For each of the Plans for the plan years 2000-2005, Towers Perrin calculated the amount required to be contributed under § 1082. Using the amount required to be contributed for each plan year, Towers Perrin also calculated the quarterly installments (if any) required for each plan year under § 1082(e). Computation of these quarterly installment amounts, and determination of the required due dates, were activities regularly performed by enrolled actuaries under ERISA. (Defts.' 56.1 Stmt. ¶¶ 20-22.) The results of these calculations were set forth in detail in the annual actuarial valuation reports prepared by Towers Perrin, and are reproduced in the factual record in this case. (See Glick Decl. ¶ 8; Glick Ex. S.)*fn4

During the pre-bankruptcy period, the plan year for each of the Plans ran from January 1 through December 31. Thus, the last date on which contributions could be credited for a plan year under section 302(c)(10)(A)(ii) of ERISA, 29 U.S.C. § 1082(c)(1)(A)(ii), was September 15 of the following year. The times for payment of quarterly installments were April 15, July 15, and October 15 of each year, and January 15 of the following year. (Defts.' 56.1 Stmt. ¶ 25.)

Using these parameters, Towers Perrin calculated the minimum required contributions for the Plans on or after January 15, 2000 and on or before September 14, 2005. These calculations, and the amounts that Northwest actually contributed to the Plans' Master Trust, are set forth in the factual record. (See Glick Decl. Ex. S; Richardson Decl. ¶ 4.) The calculations set forth in the record make clear on their face that there was no delinquency in the contributions required to be made to the Plans under the minimum funding standards in § 1082 during the pre-bankruptcy period.

In addition to the annual funding valuations described above, which were used to determine the ERISA minimum funding requirements, Towers Perrin also prepared the annual actuarial valuations used by Northwest to determine pension costs for purposes of preparing the company's financial statements. A pension plan's "funded status" can be measured as the difference between the present value of the plan's benefit obligations and the value of the plan's assets. (Defts.' 56.1 Stmt. ¶¶ 29, 31.) These asset and liability measures show that for funding purposes, the Plans had unfunded accrued liabilities of approximately $656 million as of January 2001, approximately $1.7 billion as of January 2002, approximately $2.7 billion as of January 2003, approximately $2.5 billion as of January 2004, and approximately $2.8 billion as of January 2005; for accounting purposes, the Plans had unfunded accrued liabilities of approximately $1.5 billion as of January 2002, $3.25 billion as of January 2003, $3.0 billion as of January 2004, and $3.3 billion as of January 2005. (Glick Decl. ¶ 23 (Table).)

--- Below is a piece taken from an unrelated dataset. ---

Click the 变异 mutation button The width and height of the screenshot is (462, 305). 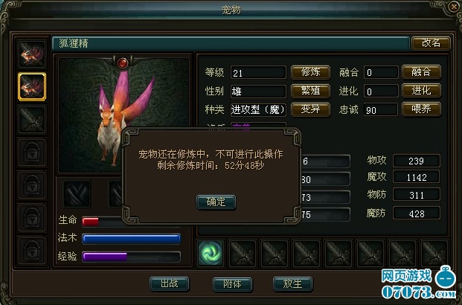(310, 109)
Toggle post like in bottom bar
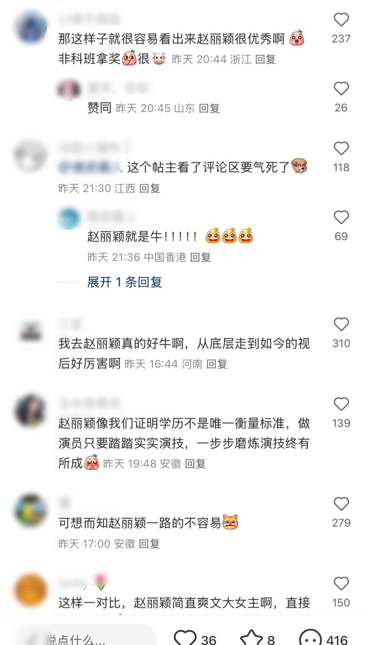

However, during the pre-bankruptcy period, the fact that a pension plan had unfunded accrued liabilities did not mean that there was or ever had been any delinquency in meeting the funding requirements under § 1082, because it is plain from the text of that section that ERISA did not require pension plans to be fully funded at all times. (Glick Decl. ¶ 24.) Rather, the funding requirements imposed by ERISA were as outlined in the foregoing discussion.

C.

In their Amended Complaint, the plaintiffs allege that Northwest failed to fund the Plans as it was required to do under ERISA. (Am. Compl. ¶¶ 4, 137.) They allege that the defendants had knowledge of the financial health of the company and therefore knew or should have known that the Plans would be "radically underfunded." (Am. Compl. ¶¶ 115-18.) They further allege that a reasonably prudent fiduciary in the circumstances would have acted to protect the participants against losses that could have been avoided. (Am. Compl. ¶ 119.)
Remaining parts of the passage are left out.